PROBLEM TO SOLVE> Every record below is to be reproduced exactly.
────────────────────────────────────────
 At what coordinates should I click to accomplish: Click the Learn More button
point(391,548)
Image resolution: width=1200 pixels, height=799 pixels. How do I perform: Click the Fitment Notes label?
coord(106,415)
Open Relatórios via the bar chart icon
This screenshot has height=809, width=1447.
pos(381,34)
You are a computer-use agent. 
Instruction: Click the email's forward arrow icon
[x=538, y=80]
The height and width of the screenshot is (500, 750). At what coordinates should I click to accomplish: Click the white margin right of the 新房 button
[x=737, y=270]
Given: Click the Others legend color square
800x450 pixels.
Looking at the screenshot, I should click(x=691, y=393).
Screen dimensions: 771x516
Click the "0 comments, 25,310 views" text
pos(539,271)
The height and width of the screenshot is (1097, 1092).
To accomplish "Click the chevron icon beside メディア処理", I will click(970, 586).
────────────────────────────────────────
ANSWER FOR THE TASK>
 At what coordinates should I click to accomplish: Click the Learn More button
point(391,548)
Image resolution: width=1200 pixels, height=799 pixels. How do I perform: Click the Fitment Notes label?
coord(106,415)
Open Relatórios via the bar chart icon
This screenshot has height=809, width=1447.
pos(381,34)
You are a computer-use agent. 
Instruction: Click the email's forward arrow icon
[x=538, y=80]
The height and width of the screenshot is (500, 750). At what coordinates should I click to accomplish: Click the white margin right of the 新房 button
[x=737, y=270]
Given: Click the Others legend color square
800x450 pixels.
Looking at the screenshot, I should click(x=691, y=393).
Screen dimensions: 771x516
Click the "0 comments, 25,310 views" text
pos(539,271)
The height and width of the screenshot is (1097, 1092).
To accomplish "Click the chevron icon beside メディア処理", I will click(970, 586).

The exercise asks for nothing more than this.